The gUSA pattern matcher rejected `add #imm, Rn` whenever any prior
`mov Rm, Rn` appeared (mv_src >= 0), forcing a fallback to
cpu_exec_step_atomic for sequences like:
mov.l @r2, r3 ; load
mov r3, r7 ; save old value (mv_src == ld_dst)
add #1, r7 ; increment copy
mov.l r7, @r2 ; store
When mv_src == ld_dst the move merely copies the loaded value to
preserve it -- exactly the situation already accepted for the
`add Rm, Rn` form. The immediate form can be handled identically with
tcg_gen_atomic_fetch_add_i32 + tcg_gen_add_i32, so translate it inline
instead of taking the slower single-step atomic fallback.
---
target/sh4/translate.c | 2 +-
1 file changed, 1 insertion(+), 1 deletion(-)

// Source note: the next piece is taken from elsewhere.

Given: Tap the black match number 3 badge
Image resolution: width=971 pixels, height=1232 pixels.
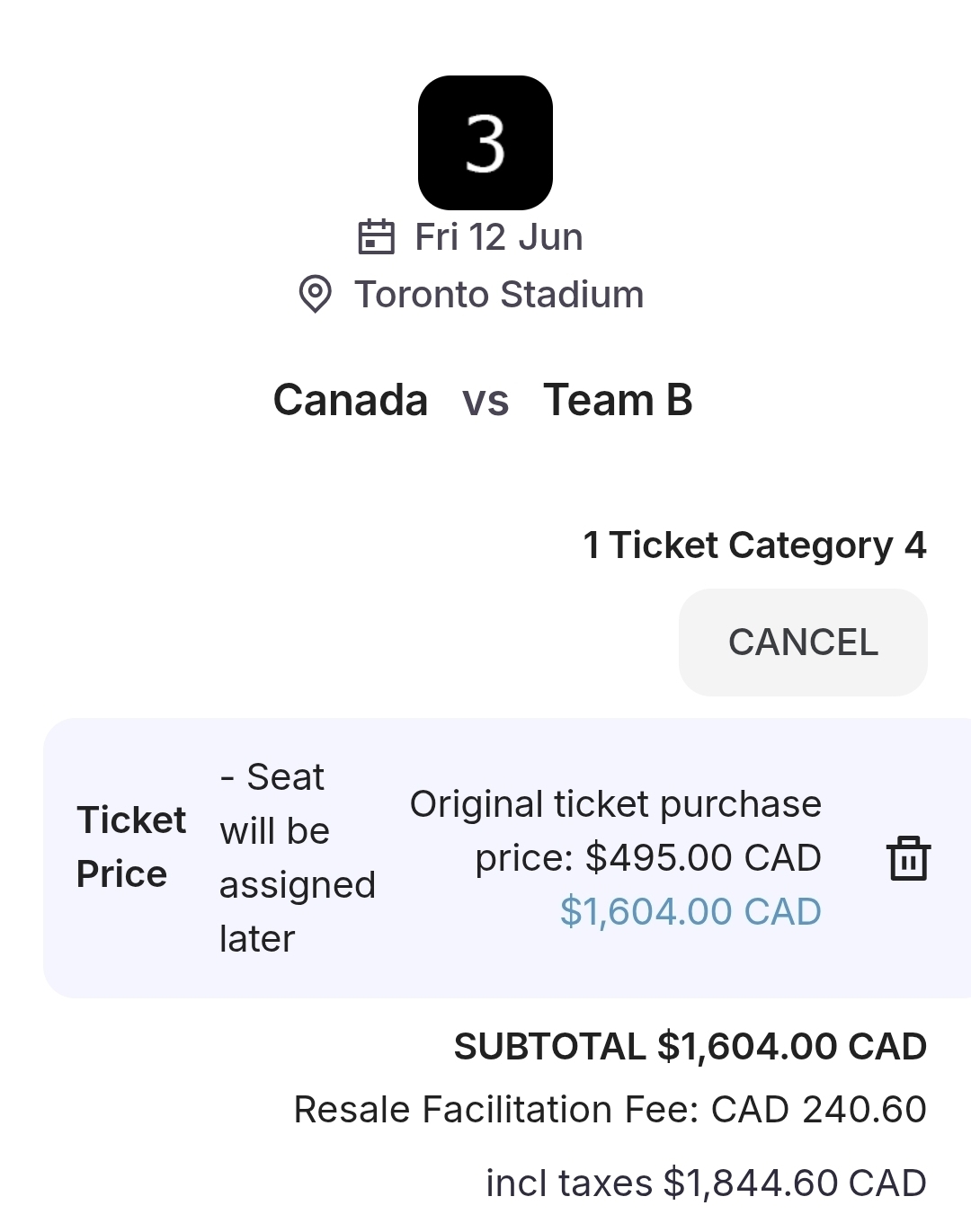Looking at the screenshot, I should pos(486,143).
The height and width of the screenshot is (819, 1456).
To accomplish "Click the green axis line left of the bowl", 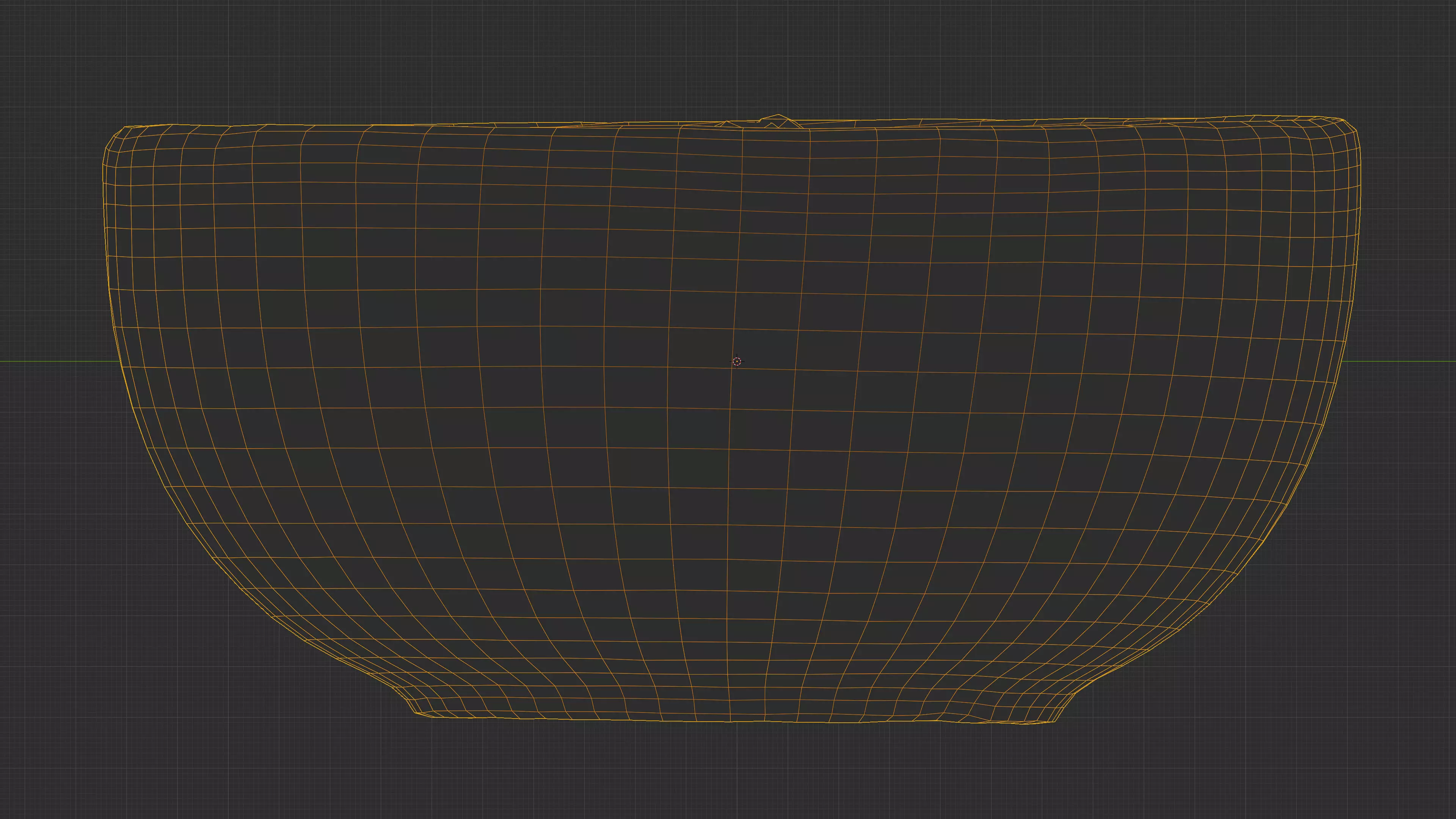I will [x=56, y=361].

diff --git ./target/sh4/translate.c ./target/sh4/translate.c
index 5adf650744..d38a6bd352 100644
--- ./target/sh4/translate.c
+++ ./target/sh4/translate.c
@@ -1974,7 +1974,7 @@ static void decode_gusa(DisasContext *ctx, CPUSH4State *env)
break;
case 0x7000 ... 0x700f: /* add #imm,Rn */
- if (op_dst != B11_8 || mv_src >= 0) {
+ if (op_dst != B11_8 || (mv_src >= 0 && mv_src != ld_dst)) {
goto fail;
}
op_opc = INDEX_op_add;
--
2.53.0
On 5/25/26 08:27, Matt Turner wrote:
> The gUSA pattern matcher rejected `add #imm, Rn` whenever any prior
> `mov Rm, Rn` appeared (mv_src >= 0), forcing a fallback to
> cpu_exec_step_atomic for sequences like:
>
> mov.l @r2, r3 ; load
> mov r3, r7 ; save old value (mv_src == ld_dst)

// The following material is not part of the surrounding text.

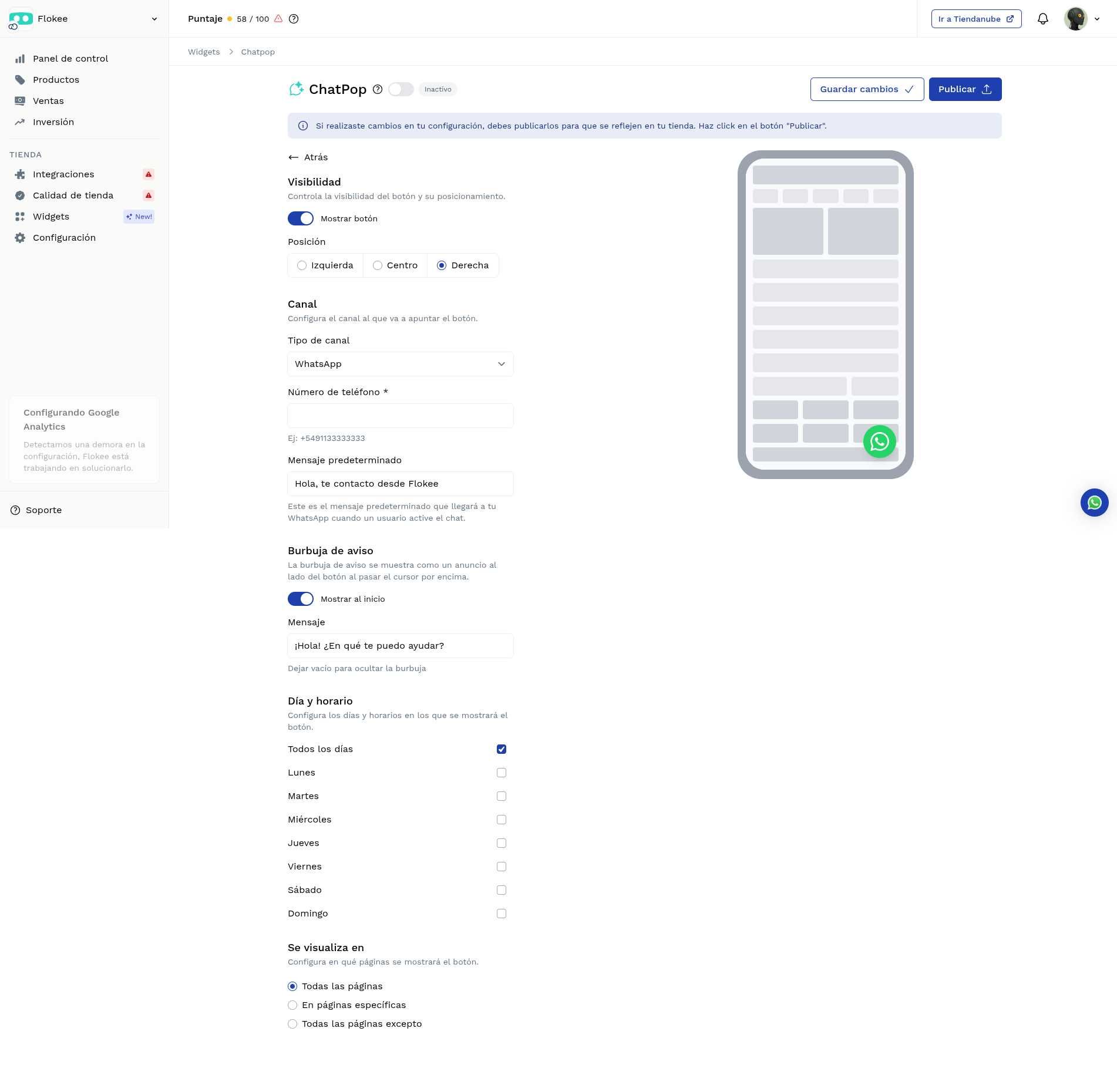This screenshot has width=1117, height=1092.
Task: Open the Tipo de canal WhatsApp dropdown
Action: coord(400,364)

> add #1, r7 ; increment copy
> mov.l r7, @r2 ; store
>
> When mv_src == ld_dst the move merely copies the loaded value to
> preserve it -- exactly the situation already accepted for the
> `add Rm, Rn` form. The immediate form can be handled identically with
> tcg_gen_atomic_fetch_add_i32 + tcg_gen_add_i32, so translate it inline
> instead of taking the slower single-step atomic fallback.
> ---
> target/sh4/translate.c | 2 +-
> 1 file changed, 1 insertion(+), 1 deletion(-)
>
> diff --git ./target/sh4/translate.c ./target/sh4/translate.c
> index 5adf650744..d38a6bd352 100644
> --- ./target/sh4/translate.c
> +++ ./target/sh4/translate.c
> @@ -1974,7 +1974,7 @@ static void decode_gusa(DisasContext *ctx, CPUSH4State *env)
> break;
>
> case 0x7000 ... 0x700f: /* add #imm,Rn */
> - if (op_dst != B11_8 || mv_src >= 0) {
> + if (op_dst != B11_8 || (mv_src >= 0 && mv_src != ld_dst)) {
> goto fail;
Hmm, but then you don't further constrain B11_8.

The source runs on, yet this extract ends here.